ADR-004: PDR 001 Session Workflow Commands
Purpose: Architecture decision record for PDR 001 Session Workflow Commands
Overview
Section titled “Overview”| Property | Value |
|---|---|
| Status | accepted |
| Category | architecture |
Context:
DataAPIDesignSessionSupport adds scope-validate (pre-flight session
readiness check) and handoff (session-end state summary) CLI subcommands.
Seven design decisions affect how these commands behave.
Decision: Seven design decisions (DD-1 through DD-7) captured as Rules below.
DD-1 - Text output with section markers
Section titled “DD-1 - Text output with section markers”Invariant: scope-validate and handoff must return plain text with === SECTION === markers, never JSON.
Rationale: Inconsistent output formats force consumers to detect and branch on format type, breaking the dual output path contract. Both scope-validate and handoff return string from the router, using === SECTION === markers. Follows the dual output path where text commands bypass JSON.stringify.
DD-2 - Git integration is opt-in via —git flag
Section titled “DD-2 - Git integration is opt-in via —git flag”Invariant: Domain logic must never invoke shell commands or depend on git directly.
Rationale: Shell dependencies in domain logic make functions untestable without git fixtures and break deterministic behavior. The handoff command accepts an optional —git flag. The CLI handler calls git diff and passes file list to the pure generator function. No shell dependency in domain logic.
DD-3 - Session type inferred from FSM status
Section titled “DD-3 - Session type inferred from FSM status”Invariant: Every FSM status must map to exactly one default session type, overridable by an explicit —session flag.
Rationale: Ambiguous or missing inference forces users to always specify —session manually, defeating the ergonomic benefit of status-based defaults. Handoff infers session type from pattern’s current FSM status. An explicit —session flag overrides inference.
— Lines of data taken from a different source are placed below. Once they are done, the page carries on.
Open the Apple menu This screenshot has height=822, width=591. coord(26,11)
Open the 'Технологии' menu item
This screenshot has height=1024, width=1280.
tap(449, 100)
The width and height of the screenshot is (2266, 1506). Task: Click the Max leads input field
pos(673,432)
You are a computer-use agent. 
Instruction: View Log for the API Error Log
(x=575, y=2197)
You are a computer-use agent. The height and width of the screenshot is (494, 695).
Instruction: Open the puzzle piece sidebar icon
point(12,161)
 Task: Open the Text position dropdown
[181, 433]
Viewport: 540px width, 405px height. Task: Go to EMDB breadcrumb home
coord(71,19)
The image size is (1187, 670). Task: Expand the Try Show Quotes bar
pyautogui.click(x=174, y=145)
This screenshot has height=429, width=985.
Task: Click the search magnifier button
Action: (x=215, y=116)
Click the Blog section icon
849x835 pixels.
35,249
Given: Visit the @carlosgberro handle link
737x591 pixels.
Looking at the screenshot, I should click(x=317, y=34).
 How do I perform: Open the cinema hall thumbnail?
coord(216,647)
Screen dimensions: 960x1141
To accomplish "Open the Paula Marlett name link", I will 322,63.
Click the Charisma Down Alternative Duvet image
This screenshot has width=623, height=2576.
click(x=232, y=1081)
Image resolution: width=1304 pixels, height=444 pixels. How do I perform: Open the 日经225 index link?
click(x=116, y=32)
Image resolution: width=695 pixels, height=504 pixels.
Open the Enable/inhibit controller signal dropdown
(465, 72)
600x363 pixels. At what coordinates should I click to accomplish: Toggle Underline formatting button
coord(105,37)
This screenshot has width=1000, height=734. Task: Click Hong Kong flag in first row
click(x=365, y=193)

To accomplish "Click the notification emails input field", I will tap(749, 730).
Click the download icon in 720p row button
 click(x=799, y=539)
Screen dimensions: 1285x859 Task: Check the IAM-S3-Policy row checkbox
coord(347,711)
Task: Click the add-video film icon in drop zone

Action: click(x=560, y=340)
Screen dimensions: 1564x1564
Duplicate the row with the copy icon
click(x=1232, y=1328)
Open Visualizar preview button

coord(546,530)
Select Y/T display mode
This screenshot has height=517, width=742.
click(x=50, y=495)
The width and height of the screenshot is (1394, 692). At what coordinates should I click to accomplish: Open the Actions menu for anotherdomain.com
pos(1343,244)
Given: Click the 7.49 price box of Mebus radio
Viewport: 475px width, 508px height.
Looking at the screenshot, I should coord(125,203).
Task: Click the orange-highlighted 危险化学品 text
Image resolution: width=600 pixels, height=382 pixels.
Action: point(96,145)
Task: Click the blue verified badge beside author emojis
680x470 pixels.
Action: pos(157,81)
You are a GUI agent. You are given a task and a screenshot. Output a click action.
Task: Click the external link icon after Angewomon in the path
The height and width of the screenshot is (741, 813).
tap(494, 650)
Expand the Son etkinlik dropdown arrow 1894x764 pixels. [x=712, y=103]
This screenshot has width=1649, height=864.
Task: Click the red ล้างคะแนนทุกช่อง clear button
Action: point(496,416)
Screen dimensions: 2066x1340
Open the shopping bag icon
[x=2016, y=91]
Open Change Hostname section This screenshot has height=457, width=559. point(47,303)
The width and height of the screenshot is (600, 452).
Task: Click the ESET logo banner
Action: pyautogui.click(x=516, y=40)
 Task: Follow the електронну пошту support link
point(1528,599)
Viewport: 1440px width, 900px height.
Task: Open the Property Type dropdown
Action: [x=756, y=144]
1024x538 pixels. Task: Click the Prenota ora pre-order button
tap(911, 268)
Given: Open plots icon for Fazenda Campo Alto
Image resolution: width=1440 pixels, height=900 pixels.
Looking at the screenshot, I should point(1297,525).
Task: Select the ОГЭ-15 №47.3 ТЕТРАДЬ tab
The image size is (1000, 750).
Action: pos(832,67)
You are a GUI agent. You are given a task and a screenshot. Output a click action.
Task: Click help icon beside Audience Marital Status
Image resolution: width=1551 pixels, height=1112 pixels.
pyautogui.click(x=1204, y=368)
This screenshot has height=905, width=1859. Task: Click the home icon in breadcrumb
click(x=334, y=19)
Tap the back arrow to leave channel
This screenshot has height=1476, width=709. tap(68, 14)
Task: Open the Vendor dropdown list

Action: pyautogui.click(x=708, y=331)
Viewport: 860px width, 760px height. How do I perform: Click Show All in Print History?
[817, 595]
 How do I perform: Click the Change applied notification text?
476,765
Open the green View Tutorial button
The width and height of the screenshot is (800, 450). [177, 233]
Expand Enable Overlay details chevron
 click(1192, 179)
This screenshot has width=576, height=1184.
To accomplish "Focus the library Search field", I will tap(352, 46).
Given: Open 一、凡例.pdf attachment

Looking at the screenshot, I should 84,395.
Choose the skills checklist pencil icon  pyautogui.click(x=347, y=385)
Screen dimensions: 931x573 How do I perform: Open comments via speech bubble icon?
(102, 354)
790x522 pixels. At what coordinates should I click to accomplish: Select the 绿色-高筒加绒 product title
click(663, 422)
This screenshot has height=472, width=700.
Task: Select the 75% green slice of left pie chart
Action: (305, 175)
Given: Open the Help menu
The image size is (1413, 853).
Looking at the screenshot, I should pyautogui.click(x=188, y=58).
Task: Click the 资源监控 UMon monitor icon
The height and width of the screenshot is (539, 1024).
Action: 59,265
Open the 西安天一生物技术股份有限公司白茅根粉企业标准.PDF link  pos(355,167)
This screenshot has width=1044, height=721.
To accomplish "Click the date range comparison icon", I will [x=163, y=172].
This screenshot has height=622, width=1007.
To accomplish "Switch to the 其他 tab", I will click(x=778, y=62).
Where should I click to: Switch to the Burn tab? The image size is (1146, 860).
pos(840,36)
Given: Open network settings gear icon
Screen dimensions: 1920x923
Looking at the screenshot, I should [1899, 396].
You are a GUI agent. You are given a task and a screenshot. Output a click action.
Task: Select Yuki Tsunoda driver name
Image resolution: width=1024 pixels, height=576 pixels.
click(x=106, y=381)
| Status | Inferred Session |
|---|---|
| roadmap | design |
| active | implement |
| completed | review |
| deferred | design |
DD-4 - Severity levels match Process Guard model
Section titled “DD-4 - Severity levels match Process Guard model”Invariant: Scope validation must use exactly three severity levels (PASS, BLOCKED, WARN) consistent with Process Guard.
Rationale: Divergent severity models cause confusion when the same violation appears in both systems with different severity classifications. Scope validation uses three severity levels: The —strict flag promotes WARN to BLOCKED.
| Severity | Meaning |
|---|---|
| PASS | Check passed |
| BLOCKED | Hard prerequisite missing |
| WARN | Recommendation not met |
DD-5 - Current date only for handoff
Section titled “DD-5 - Current date only for handoff”Invariant: Handoff must always use the current system date with no override mechanism.
Rationale: A —date flag enables backdating handoff timestamps, which breaks audit trail integrity for multi-session work. Handoff always uses the current date. No —date flag.
DD-6 - Both positional and flag forms for scope type
Section titled “DD-6 - Both positional and flag forms for scope type”Invariant: scope-validate must accept scope type as both a positional argument and a —type flag.
Rationale: Supporting only one form creates inconsistency with CLI conventions and forces users to remember which form each subcommand uses. scope-validate accepts scope type as both positional argument and —type flag.
DD-7 - Co-located formatter functions
Section titled “DD-7 - Co-located formatter functions”Invariant: Each module must export both its data builder and text formatter as co-located functions.
Rationale: Splitting builder and formatter across files increases coupling surface and makes it harder to trace data flow through the module. Each module (scope-validator.ts, handoff-generator.ts) exports both the data builder and the text formatter. Simpler than the context-assembler/context-formatter split.